====== Selected extract

Over the recess, I had the pleasure of visiting the historic Harland & Wolff shipyard in north Devon, where we talked about the potential for UK shipbuilding jobs linked to the offshore renewables sector. Given last week’s disappointing auction round, to put it mildly, what can the Minister say to convince the shipbuilding industry that there is a future for it in making those service vessels?

I was with Harland & Wolff just last night for London International Shipping Week, and the firm is really excited about the shipbuilding credit guarantee scheme, which provides Government-backed loans of up to £500 million to ensure that shipbuilding continues to thrive in the UK. That is a product for which the industry has been asking for many years, and we have been able to deliver it this year.

Ministers have spent the past hour or so telling us, in the face of overwhelmingly contrary evidence, that Brexit is just the most wonderfullest thing ever to have happened in the history of the entire universe. Will the Secretary of State level up with us for a minute and tell us whether there is anything at all about Brexit that she finds regrettable, disappointing or frustrating?

The hon. Gentleman is right—there is one thing that I find regrettable, and it is the fact that he continues to bang on and on about this even after the rest of the world has moved on post the referendum. The fact is that we have left the EU and we are not going back into it—certainly not under the terms that would require us to do so. He should be focusing on the benefits of Brexit, such as having more control over our laws, our borders and our money, as well as being able to deregulate, including through our smarter regulation programme. If he looked at that, there might be opportunities he could deliver for the people of Scotland.

As the UK automotive industry wrestles with the looming increase in the rules of origin thresholds, European Commission President Ursula von der Leyen has just announced a probe into the flood of cheaper Chinese electric cars coming into the market. Although there has undoubtedly been much for the UK to welcome, with announcements from Jaguar Land Rover and BMW, what additional measures are the Government taking to ameliorate the impact of cheaper and heavily subsidised Chinese imports?

That is an excellent question, because it raises something fundamental. The transition to net zero will change the nature of the UK supply chain and, as I said earlier this week, China poses a systemic challenge here. The path to net zero creates a risk of even greater reliance on China, especially when it comes to the battery manufacturing needed for zero emission vehicles. We cannot be naive about that. That is why I am working hard to ensure not only that business competitiveness is at the heart of our transition, but that British national interests come first. We cannot depend on a single country. We must protect our national security, so we are working with like-minded allies. My hon. Friend the Minister for Industry and Economic Security has spoken about our critical minerals strategy and we are working to diversify and build those supply chains. That is what the Atlantic declaration, which I mentioned earlier, is also about. We are very aware of this point, but I think it is important to reinforce it.

I thank the Secretary of State very much for the encouraging positivity of her answers—[Interruption.] At least, most of us are encouraged.

Great Britain is Northern Ireland’s main export market for agricultural goods, accounting for some 64.1% of all exports. What discussions has the Secretary of State had with the Department of Agriculture, Environment and Rural Affairs back in Northern Ireland to ensure consistent, free-flowing agri-trade, given the complications caused by the Northern Ireland protocol?

The hon. Gentleman is right. The first thing we want to see is the restoration of the Executive. When I was in Belfast this week, I spoke to Members of the Legislative Assembly from across the parties, and this is something they repeatedly raise. Businesses are telling us that the Windsor framework is helping, and we are working closely with the ones that still have issues. Such discussions facilitate business conversations and encourage the restoration of the Executive, which would help to drive the changes the hon. Gentleman wants to see.

============
====== Data block

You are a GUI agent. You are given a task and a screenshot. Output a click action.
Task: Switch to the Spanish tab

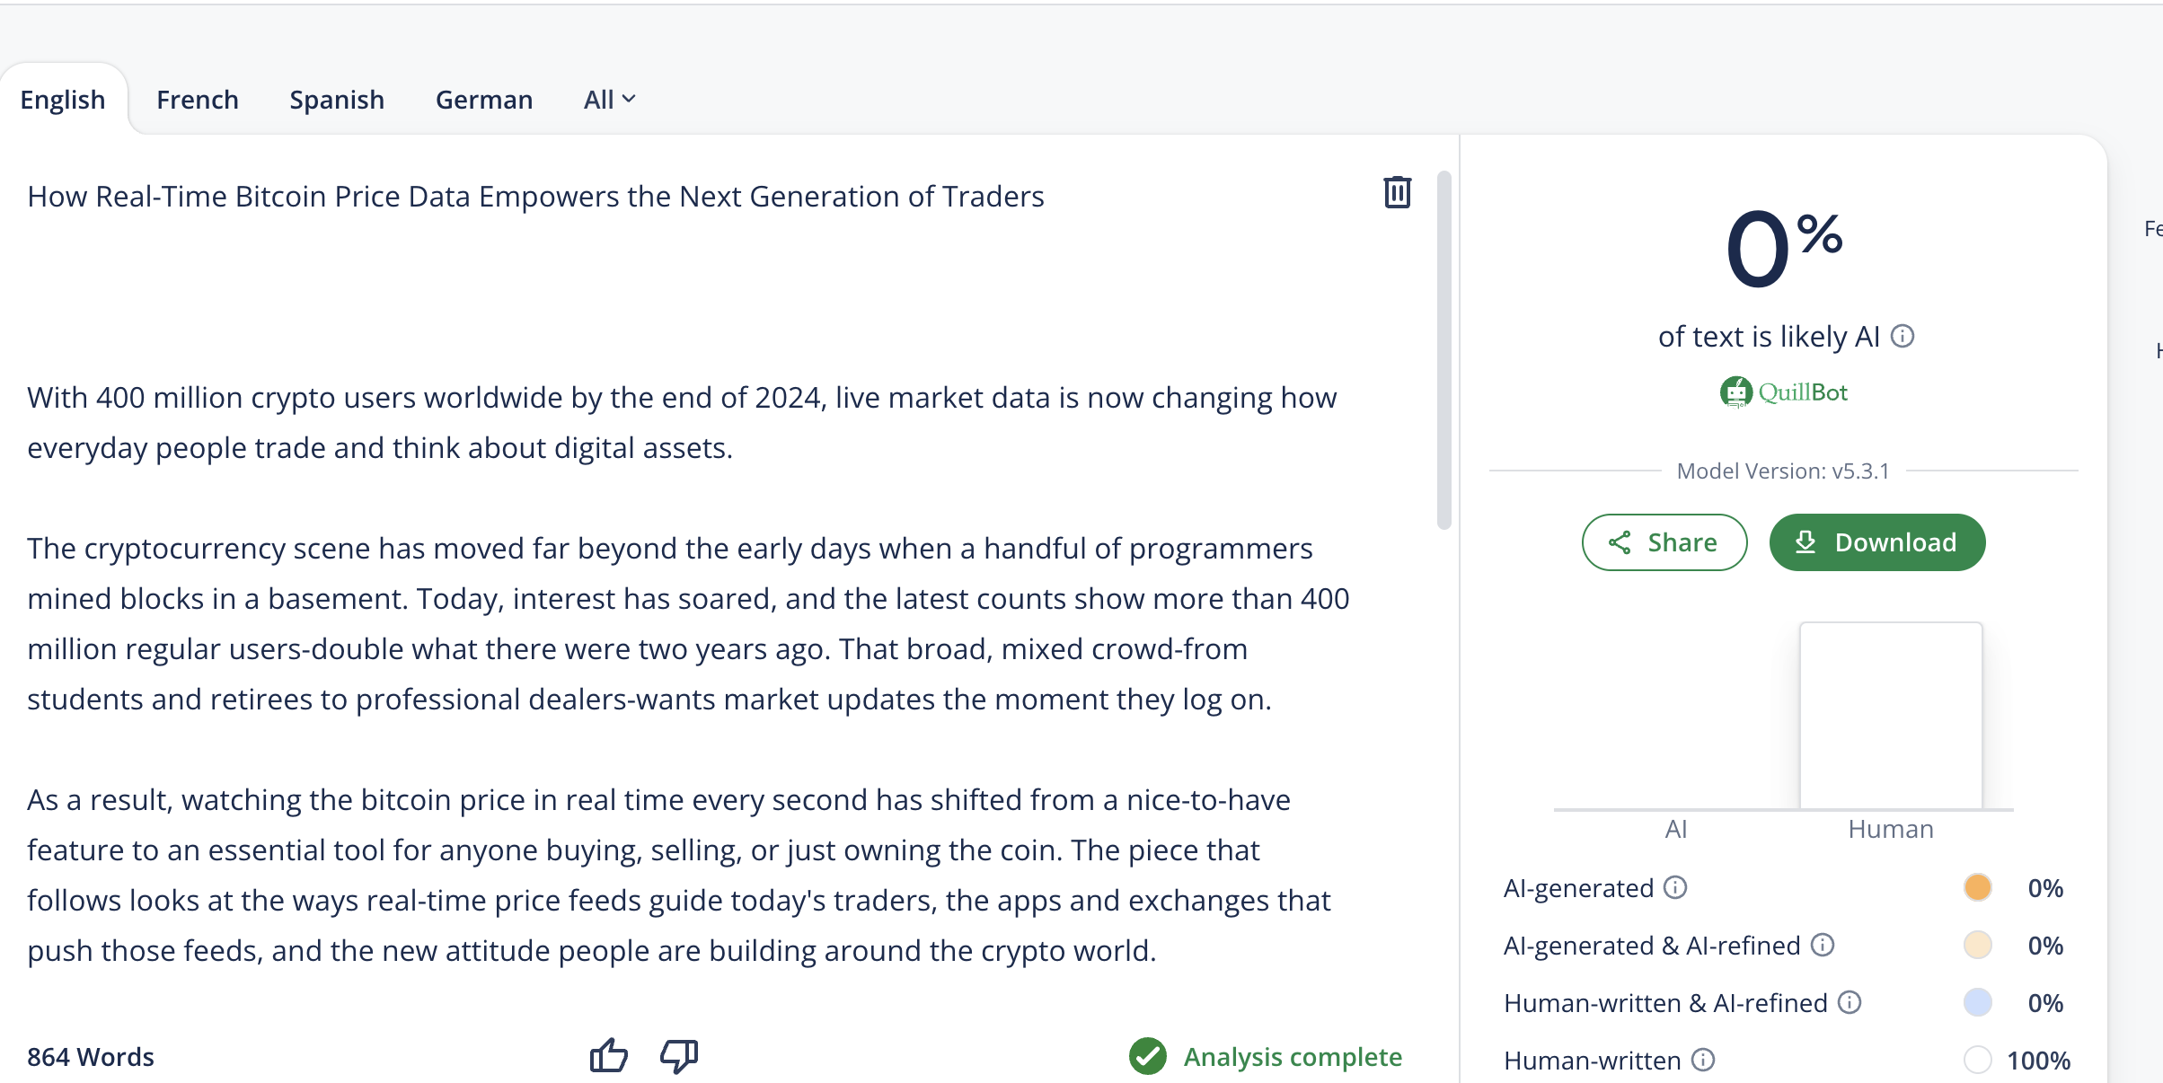click(337, 100)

============

Task brief:
Transcribe the passage of the parliamentary exchange starting at "I thank the" and ending at "Northern Ireland protocol?".

Your response:
I thank the Secretary of State very much for the encouraging positivity of her answers—[Interruption.] At least, most of us are encouraged.

Great Britain is Northern Ireland’s main export market for agricultural goods, accounting for some 64.1% of all exports. What discussions has the Secretary of State had with the Department of Agriculture, Environment and Rural Affairs back in Northern Ireland to ensure consistent, free-flowing agri-trade, given the complications caused by the Northern Ireland protocol?